Length of the longest increasing subsequence which does not contain a given sequence as Subarray

Last Updated : 06 Nov, 2020

Given two arrays arr[] and arr1[] of lengths N and M respectively, the task is to find the longest increasing subsequence of array arr[] such that it does not contain array arr1[] as subarray.

Examples:

Input: arr[] = {5, 3, 9, 3, 4, 7}, arr1[] = {3, 3, 7}
Output: 4
Explanation: Required longest increasing subsequence is {3, 3, 4, 7}.

Input: arr[] = {1, 2, 3}, arr1[] = {1, 2, 3}
Output: 2
Explanation: Required longest increasing subsequence is {1, 2}.

Naive Approach: The simplest approach is to generate all possible subsequences of the given array and print the length of the longest subsequence among them, which does not contain arr1[] as subarray.

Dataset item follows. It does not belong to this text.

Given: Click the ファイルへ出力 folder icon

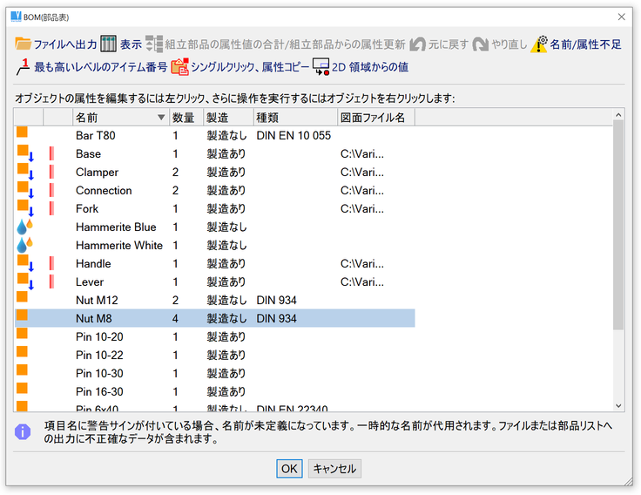Looking at the screenshot, I should [24, 44].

Time Complexity: O(M * 2^N) where N and M are the lengths of the given arrays.
Auxiliary Space: O(M + N)

Efficient Approach: The idea is to use lps[] array generated using KMP Algorithm and Dynamic Programming to find the longest non-decreasing subsequence without any subarray equals to sequence[]. Follow the below steps to solve the problem:

Initialize an array dp[N][N][N] where dp[i][j][K] stores the maximum length of non-decreasing subsequence up to index i where j is the index of the previously chosen element in the array arr[] and K denotes that the currently found sequence contains subarray sequence[0, K].
Also, generate an array to store the length of the longest prefix suffix using KMP Algorithm.
The maximum length can be found by memoizing the below dp transitions:

dp(i, prev, k) = max(1 + dp(i + 1, i, k2), dp(i + 1, prev, k)) where,

i is the current index.

prev is the previously chosen element.

k2 is index of prefix subarray included so far in the currently found sequence which can be found using KMP Array for longest prefix suffix.

Base Case:

If k is equals to the length of the given sequence, return as the currently found subsequence contains the arr1[].

If i reaches N, return as no more elements exist.

If the current state has already been calculated, return.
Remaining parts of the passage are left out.